You guys have done a lot of collaborations over the years, with artists as diverse as Venice Shoreline Chris, the Royal Crown Revue, Rancid, and the Loved Ones. Did you have any specific thoughts on any of them?

You know, that’s what we’re here for. Everybody goes out and does their recording with other people in order to stretch themselves out, and also feel what other people are doing and how they’re doing it. It’ll just continue that way, as more and more artists continue to do music, everybody will collaborate with other artists. It’s just like anything else — session time, I guess. It’s more of getting together with friends and recording. I guess in a couple of years I’ll really look at it as “wow, we all collaborated, that’s really cool,” but right now, I’m just having fun. We’re all just having a good time.

You’ve also toured with and opened for a wide variety of musicians, everyone from Desmond Dekker to Ben Harper to, on this tour, Rancid. Do you have any particular favorites, or were any especially memorable?

See, it’s just what I was just saying. It’s not about having a favorite, it’s not about seeing anybody on any pedestal, including ourselves. It’s about perseverance, and doing this stuff with all these musicians and showing everybody that ska doesn’t have to be restricted to that “genre.” It doesn’t have to be bastardized to be beautiful. That’s what we’re doing. We’re playing with as many different types of bands and musicians as we can, and proving ourselves. We’re paying dues, like we’ve been doing, we’ve just upped the game a little bit. I heard word that our next tour might be with the Dave Matthews Band [knocks wood], that would be another kind of thing. It sucks, too, because I know from being a kid into ska that a lot of kids are going to look at that as a way of backing ourselves out of the ska world, but that’s not at all what we’re doing. We’re actually trying to expand it — not by paining the music, by keeping it as pure as we can, whilst playing with popular artists and musicians.

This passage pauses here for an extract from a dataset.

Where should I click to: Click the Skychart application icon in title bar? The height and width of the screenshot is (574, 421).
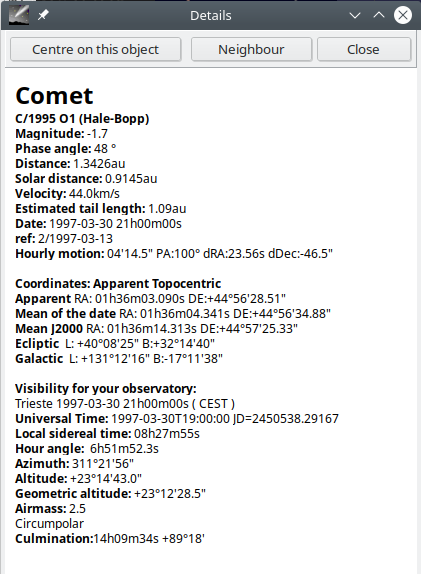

What else should we look for from Hepcat in the future?

Keep your ear out for our next album, ’cause it’s going to be good. We’re going to start trying to record as soon as we get a second off the road to get to work. By then, we’ll have plenty of material – we’ve actually got a lot in the works right now.

Will Alex be on the album?

That remains to be seen, but I think he will. I won’t say yes, but I’m pretty sure he will. He’ll have to answer that himself.